‘Mind your language’ should be the watchword
Social media is a double edged weapon. It has made the planet ‘small and round’ through intense global connectivity, but is also the hangout of Big Brothers, virtual ‘Peeping Toms’, spymasters, con men and other misbegotten fauna. And then there is the innocuous but deadly tweet, a web weapon made famous in the last 100 days by US President Donald Trump. Another controversial tweet dominating our media was made without much thinking by the DG, ISPR, in response to the ridiculous notification on ‘Dawn Leaks’ by the Prime Minister’s Secretary, himself reportedly one of the suspects in the lingering affair. This notification proved the proverbial red rag to the bull.

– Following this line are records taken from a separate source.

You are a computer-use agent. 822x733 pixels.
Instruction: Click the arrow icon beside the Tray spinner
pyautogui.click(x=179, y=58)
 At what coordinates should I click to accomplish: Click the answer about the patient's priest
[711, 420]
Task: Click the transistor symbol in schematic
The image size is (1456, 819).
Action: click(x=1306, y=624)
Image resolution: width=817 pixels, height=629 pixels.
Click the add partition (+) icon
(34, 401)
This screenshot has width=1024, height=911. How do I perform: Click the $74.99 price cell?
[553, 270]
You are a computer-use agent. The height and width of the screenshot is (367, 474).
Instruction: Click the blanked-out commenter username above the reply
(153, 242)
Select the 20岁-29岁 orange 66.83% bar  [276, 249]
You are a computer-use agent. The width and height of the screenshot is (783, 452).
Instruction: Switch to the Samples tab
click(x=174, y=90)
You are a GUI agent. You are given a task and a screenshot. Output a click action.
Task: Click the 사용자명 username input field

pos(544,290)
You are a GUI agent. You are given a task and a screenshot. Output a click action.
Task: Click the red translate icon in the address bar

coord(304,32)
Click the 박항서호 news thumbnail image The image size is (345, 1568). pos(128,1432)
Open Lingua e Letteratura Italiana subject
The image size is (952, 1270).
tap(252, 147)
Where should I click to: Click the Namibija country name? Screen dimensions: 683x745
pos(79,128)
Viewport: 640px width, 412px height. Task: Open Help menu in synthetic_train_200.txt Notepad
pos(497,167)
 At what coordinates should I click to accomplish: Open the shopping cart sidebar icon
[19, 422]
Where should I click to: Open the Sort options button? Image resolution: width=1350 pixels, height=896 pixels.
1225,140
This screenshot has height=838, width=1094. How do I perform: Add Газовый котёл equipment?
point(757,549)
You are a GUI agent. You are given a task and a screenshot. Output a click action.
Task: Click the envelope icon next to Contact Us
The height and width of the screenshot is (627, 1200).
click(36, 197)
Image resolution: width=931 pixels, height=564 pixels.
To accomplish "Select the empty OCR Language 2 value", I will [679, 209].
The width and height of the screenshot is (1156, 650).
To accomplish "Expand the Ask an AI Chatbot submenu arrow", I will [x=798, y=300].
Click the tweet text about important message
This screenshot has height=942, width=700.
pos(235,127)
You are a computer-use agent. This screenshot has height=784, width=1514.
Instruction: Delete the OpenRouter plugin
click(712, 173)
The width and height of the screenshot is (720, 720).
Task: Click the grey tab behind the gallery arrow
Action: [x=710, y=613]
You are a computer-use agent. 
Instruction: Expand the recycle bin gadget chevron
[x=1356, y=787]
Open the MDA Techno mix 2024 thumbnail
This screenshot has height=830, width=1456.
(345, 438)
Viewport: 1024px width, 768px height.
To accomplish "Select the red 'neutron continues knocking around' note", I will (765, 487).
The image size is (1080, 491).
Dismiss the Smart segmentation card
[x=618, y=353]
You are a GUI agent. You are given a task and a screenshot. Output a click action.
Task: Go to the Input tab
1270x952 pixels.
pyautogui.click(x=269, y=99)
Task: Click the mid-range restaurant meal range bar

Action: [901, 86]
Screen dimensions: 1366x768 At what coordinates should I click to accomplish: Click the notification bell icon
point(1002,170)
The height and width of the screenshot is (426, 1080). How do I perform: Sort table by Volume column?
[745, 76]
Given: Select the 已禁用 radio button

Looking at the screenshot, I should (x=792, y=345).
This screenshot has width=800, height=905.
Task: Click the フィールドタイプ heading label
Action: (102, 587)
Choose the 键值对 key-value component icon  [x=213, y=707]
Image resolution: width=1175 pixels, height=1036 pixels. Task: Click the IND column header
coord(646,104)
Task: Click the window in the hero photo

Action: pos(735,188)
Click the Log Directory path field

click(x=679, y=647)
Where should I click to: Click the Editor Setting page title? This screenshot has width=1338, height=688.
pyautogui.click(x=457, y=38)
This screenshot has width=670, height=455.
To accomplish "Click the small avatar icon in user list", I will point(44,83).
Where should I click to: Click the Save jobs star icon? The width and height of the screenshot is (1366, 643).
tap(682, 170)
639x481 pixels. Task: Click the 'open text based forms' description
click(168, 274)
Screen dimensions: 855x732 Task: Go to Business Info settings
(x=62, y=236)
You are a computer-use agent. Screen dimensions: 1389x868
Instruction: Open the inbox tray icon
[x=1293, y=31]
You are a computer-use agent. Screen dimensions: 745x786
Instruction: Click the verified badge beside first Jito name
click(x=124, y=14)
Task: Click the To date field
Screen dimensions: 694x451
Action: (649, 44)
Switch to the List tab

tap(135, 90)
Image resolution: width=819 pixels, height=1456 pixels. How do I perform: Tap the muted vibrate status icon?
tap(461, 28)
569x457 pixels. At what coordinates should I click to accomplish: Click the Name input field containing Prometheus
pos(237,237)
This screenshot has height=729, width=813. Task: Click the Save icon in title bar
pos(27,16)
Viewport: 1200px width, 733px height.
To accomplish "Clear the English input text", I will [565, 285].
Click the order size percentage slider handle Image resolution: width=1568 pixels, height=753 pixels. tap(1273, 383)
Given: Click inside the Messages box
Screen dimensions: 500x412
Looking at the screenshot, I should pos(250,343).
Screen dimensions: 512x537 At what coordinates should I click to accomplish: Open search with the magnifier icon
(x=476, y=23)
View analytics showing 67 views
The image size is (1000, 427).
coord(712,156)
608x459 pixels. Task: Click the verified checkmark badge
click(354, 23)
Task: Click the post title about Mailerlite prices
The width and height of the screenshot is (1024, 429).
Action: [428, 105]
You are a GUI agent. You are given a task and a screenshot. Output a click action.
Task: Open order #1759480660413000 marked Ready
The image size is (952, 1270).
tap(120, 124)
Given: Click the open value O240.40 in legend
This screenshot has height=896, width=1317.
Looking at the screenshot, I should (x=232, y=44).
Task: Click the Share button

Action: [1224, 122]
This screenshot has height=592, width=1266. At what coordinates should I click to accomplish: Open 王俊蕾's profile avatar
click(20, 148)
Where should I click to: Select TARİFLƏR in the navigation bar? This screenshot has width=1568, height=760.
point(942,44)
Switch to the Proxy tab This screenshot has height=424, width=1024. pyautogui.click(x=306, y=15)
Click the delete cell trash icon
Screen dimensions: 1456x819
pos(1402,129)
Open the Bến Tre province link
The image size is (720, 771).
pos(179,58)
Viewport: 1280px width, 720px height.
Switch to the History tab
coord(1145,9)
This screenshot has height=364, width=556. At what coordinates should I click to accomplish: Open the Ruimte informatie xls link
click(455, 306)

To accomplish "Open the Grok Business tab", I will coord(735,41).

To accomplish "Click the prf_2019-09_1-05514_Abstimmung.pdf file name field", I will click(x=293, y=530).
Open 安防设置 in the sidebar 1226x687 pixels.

The government’s overall incompetence and negligence have rightly invited critical media comment and remark. In ‘Dawn Leaks’, there is also the confusing and contrasting viewpoint of the Interior Minister and the Prime Minister’s Office regarding primacy in issuing the official notification. Another puzzling aspect of this whodunit is the mysterious absence of the Defence Minister, who should be in the forefront in allaying mutual suspicions. His silence is deafening. Was it because the Interior Minister and the Defence Minister are not on talking terms for the last many years?
What stops the Interior Minister from living up to his statements and issuing the notification with full public disclosure of the entire Dawn-Leaks report, sparing no sacred cows, cronies or close relatives? Or is he, too, a party to the attempted hush up? The unfortunate habit of blaming others for all ills while studiedly ignoring repeated lapses or deliberate ulterior designs, in order to gain goodwill and support of certain quarters, will not wash any more. The remarks of the Interior Minister that tweets (meaning that by DG, ISPR) are poisonous for democracy will hardly defray an already charged situation. The civilian leadership should remember it has delivered nothing to the common man that would gain his sympathy and support on the streets. If democracy is weak today it is because the two successive governments failed to deliver.